** begin RECORDED DATA **

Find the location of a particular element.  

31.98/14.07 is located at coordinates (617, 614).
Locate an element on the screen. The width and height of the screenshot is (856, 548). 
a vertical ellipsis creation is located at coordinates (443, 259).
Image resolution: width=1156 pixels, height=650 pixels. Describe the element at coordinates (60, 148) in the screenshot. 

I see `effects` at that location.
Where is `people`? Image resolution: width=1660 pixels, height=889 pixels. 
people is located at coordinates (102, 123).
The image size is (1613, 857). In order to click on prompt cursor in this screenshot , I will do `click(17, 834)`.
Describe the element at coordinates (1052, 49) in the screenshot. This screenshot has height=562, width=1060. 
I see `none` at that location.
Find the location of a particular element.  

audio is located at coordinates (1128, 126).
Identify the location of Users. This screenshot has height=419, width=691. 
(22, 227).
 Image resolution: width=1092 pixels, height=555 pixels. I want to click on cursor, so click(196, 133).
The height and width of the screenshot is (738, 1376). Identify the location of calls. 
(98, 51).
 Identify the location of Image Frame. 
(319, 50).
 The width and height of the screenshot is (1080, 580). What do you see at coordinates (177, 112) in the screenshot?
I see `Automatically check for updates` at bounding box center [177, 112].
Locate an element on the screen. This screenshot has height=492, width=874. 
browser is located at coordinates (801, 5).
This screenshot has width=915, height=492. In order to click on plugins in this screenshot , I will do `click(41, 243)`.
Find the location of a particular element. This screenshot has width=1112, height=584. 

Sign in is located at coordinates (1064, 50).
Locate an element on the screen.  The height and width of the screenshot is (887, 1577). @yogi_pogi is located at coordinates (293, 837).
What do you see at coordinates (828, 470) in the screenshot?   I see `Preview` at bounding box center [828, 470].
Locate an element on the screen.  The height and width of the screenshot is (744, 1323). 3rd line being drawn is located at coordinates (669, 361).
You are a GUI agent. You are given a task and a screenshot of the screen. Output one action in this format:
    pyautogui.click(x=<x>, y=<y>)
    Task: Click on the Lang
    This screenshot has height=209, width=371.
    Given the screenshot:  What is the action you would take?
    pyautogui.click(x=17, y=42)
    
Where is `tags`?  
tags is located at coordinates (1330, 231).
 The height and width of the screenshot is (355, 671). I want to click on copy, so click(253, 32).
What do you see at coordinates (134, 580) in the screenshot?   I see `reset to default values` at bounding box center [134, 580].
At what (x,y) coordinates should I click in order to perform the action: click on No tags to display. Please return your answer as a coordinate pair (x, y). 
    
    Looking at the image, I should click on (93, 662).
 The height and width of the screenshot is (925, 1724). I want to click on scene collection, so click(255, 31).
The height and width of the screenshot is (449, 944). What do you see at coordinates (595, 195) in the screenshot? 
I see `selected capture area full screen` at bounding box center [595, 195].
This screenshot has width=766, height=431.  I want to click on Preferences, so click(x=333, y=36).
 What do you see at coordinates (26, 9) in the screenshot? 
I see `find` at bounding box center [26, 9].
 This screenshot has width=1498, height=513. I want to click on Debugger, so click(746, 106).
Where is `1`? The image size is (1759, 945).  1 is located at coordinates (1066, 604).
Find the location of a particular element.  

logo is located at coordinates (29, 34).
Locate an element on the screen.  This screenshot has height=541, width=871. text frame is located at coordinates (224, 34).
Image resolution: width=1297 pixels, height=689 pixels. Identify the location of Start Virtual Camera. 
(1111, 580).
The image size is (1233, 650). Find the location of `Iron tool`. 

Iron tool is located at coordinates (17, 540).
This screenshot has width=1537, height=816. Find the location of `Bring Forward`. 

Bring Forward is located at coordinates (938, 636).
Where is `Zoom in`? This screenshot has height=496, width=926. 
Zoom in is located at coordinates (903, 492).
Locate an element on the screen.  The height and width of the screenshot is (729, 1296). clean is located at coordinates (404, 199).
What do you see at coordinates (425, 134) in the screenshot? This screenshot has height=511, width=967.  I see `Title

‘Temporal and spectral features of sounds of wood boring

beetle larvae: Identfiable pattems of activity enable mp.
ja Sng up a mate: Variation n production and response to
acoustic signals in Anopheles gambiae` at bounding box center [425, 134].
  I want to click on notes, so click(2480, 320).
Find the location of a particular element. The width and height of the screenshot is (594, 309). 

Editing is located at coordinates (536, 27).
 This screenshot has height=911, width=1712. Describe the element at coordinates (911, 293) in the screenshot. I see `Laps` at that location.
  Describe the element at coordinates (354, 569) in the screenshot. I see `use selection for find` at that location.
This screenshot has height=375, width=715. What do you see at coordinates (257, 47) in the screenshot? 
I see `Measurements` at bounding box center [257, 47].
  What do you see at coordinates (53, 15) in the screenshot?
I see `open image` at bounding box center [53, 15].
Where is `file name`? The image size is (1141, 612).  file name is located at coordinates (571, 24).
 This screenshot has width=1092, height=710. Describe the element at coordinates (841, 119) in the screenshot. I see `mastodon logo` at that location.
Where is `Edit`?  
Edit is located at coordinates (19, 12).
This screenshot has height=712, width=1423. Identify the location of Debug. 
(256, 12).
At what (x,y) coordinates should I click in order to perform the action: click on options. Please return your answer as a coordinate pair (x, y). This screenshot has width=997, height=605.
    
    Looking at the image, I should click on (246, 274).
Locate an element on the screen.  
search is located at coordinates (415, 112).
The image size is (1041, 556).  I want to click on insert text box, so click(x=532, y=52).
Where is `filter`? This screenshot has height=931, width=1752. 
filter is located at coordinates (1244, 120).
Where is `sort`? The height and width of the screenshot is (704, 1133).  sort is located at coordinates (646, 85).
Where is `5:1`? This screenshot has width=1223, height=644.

** end RECORDED DATA **

WHAT TO WORK ON: Format every line of the items above as a numbered list, one entry per line, leaving out the blank lines.

CORRECT RESPONSE:
1. Find the location of a particular element.  
2. 31.98/14.07 is located at coordinates (617, 614).
3. Locate an element on the screen. The width and height of the screenshot is (856, 548). 
4. a vertical ellipsis creation is located at coordinates (443, 259).
5. Image resolution: width=1156 pixels, height=650 pixels. Describe the element at coordinates (60, 148) in the screenshot. 
6. I see `effects` at that location.
7. Where is `people`? Image resolution: width=1660 pixels, height=889 pixels. 
8. people is located at coordinates (102, 123).
9. The image size is (1613, 857). In order to click on prompt cursor in this screenshot , I will do `click(17, 834)`.
10. Describe the element at coordinates (1052, 49) in the screenshot. This screenshot has height=562, width=1060. 
11. I see `none` at that location.
12. Find the location of a particular element.  
13. audio is located at coordinates (1128, 126).
14. Identify the location of Users. This screenshot has height=419, width=691. 
15. (22, 227).
16.  Image resolution: width=1092 pixels, height=555 pixels. I want to click on cursor, so click(196, 133).
17. The height and width of the screenshot is (738, 1376). Identify the location of calls. 
18. (98, 51).
19.  Identify the location of Image Frame. 
20. (319, 50).
21.  The width and height of the screenshot is (1080, 580). What do you see at coordinates (177, 112) in the screenshot?
22. I see `Automatically check for updates` at bounding box center [177, 112].
23. Locate an element on the screen. This screenshot has height=492, width=874. 
24. browser is located at coordinates (801, 5).
25. This screenshot has width=915, height=492. In order to click on plugins in this screenshot , I will do `click(41, 243)`.
26. Find the location of a particular element. This screenshot has width=1112, height=584. 
27. Sign in is located at coordinates (1064, 50).
28. Locate an element on the screen.  The height and width of the screenshot is (887, 1577). @yogi_pogi is located at coordinates (293, 837).
29. What do you see at coordinates (828, 470) in the screenshot?   I see `Preview` at bounding box center [828, 470].
30. Locate an element on the screen.  The height and width of the screenshot is (744, 1323). 3rd line being drawn is located at coordinates (669, 361).
31. You are a GUI agent. You are given a task and a screenshot of the screen. Output one action in this format:
32.     pyautogui.click(x=<x>, y=<y>)
33.     Task: Click on the Lang
34.     This screenshot has height=209, width=371.
35.     Given the screenshot:  What is the action you would take?
36.     pyautogui.click(x=17, y=42)
37. Where is `tags`?  
38. tags is located at coordinates (1330, 231).
39.  The height and width of the screenshot is (355, 671). I want to click on copy, so click(253, 32).
40. What do you see at coordinates (134, 580) in the screenshot?   I see `reset to default values` at bounding box center [134, 580].
41. At what (x,y) coordinates should I click in order to perform the action: click on No tags to display. Please return your answer as a coordinate pair (x, y). 
42.     Looking at the image, I should click on (93, 662).
43.  The height and width of the screenshot is (925, 1724). I want to click on scene collection, so click(255, 31).
44. The height and width of the screenshot is (449, 944). What do you see at coordinates (595, 195) in the screenshot? 
45. I see `selected capture area full screen` at bounding box center [595, 195].
46. This screenshot has width=766, height=431.  I want to click on Preferences, so click(x=333, y=36).
47.  What do you see at coordinates (26, 9) in the screenshot? 
48. I see `find` at bounding box center [26, 9].
49.  This screenshot has width=1498, height=513. I want to click on Debugger, so click(746, 106).
50. Where is `1`? The image size is (1759, 945).  1 is located at coordinates (1066, 604).
51. Find the location of a particular element.  
52. logo is located at coordinates (29, 34).
53. Locate an element on the screen.  This screenshot has height=541, width=871. text frame is located at coordinates (224, 34).
54. Image resolution: width=1297 pixels, height=689 pixels. Identify the location of Start Virtual Camera. 
55. (1111, 580).
56. The image size is (1233, 650). Find the location of `Iron tool`. 
57. Iron tool is located at coordinates (17, 540).
58. This screenshot has width=1537, height=816. Find the location of `Bring Forward`. 
59. Bring Forward is located at coordinates (938, 636).
60. Where is `Zoom in`? This screenshot has height=496, width=926. 
61. Zoom in is located at coordinates (903, 492).
62. Locate an element on the screen.  The height and width of the screenshot is (729, 1296). clean is located at coordinates (404, 199).
63. What do you see at coordinates (425, 134) in the screenshot? This screenshot has height=511, width=967.  I see `Title
64. ‘Temporal and spectral features of sounds of wood boring
65. beetle larvae: Identfiable pattems of activity enable mp.
66. ja Sng up a mate: Variation n production and response to
67. acoustic signals in Anopheles gambiae` at bounding box center [425, 134].
68.   I want to click on notes, so click(2480, 320).
69. Find the location of a particular element. The width and height of the screenshot is (594, 309). 
70. Editing is located at coordinates (536, 27).
71.  This screenshot has height=911, width=1712. Describe the element at coordinates (911, 293) in the screenshot. I see `Laps` at that location.
72.   Describe the element at coordinates (354, 569) in the screenshot. I see `use selection for find` at that location.
73. This screenshot has height=375, width=715. What do you see at coordinates (257, 47) in the screenshot? 
74. I see `Measurements` at bounding box center [257, 47].
75.   What do you see at coordinates (53, 15) in the screenshot?
76. I see `open image` at bounding box center [53, 15].
77. Where is `file name`? The image size is (1141, 612).  file name is located at coordinates (571, 24).
78.  This screenshot has width=1092, height=710. Describe the element at coordinates (841, 119) in the screenshot. I see `mastodon logo` at that location.
79. Where is `Edit`?  
80. Edit is located at coordinates (19, 12).
81. This screenshot has height=712, width=1423. Identify the location of Debug. 
82. (256, 12).
83. At what (x,y) coordinates should I click in order to perform the action: click on options. Please return your answer as a coordinate pair (x, y). This screenshot has width=997, height=605.
84.     Looking at the image, I should click on (246, 274).
85. Locate an element on the screen.  
86. search is located at coordinates (415, 112).
87. The image size is (1041, 556).  I want to click on insert text box, so click(x=532, y=52).
88. Where is `filter`? This screenshot has height=931, width=1752. 
89. filter is located at coordinates (1244, 120).
90. Where is `sort`? The height and width of the screenshot is (704, 1133).  sort is located at coordinates (646, 85).
91. Where is `5:1`? This screenshot has width=1223, height=644.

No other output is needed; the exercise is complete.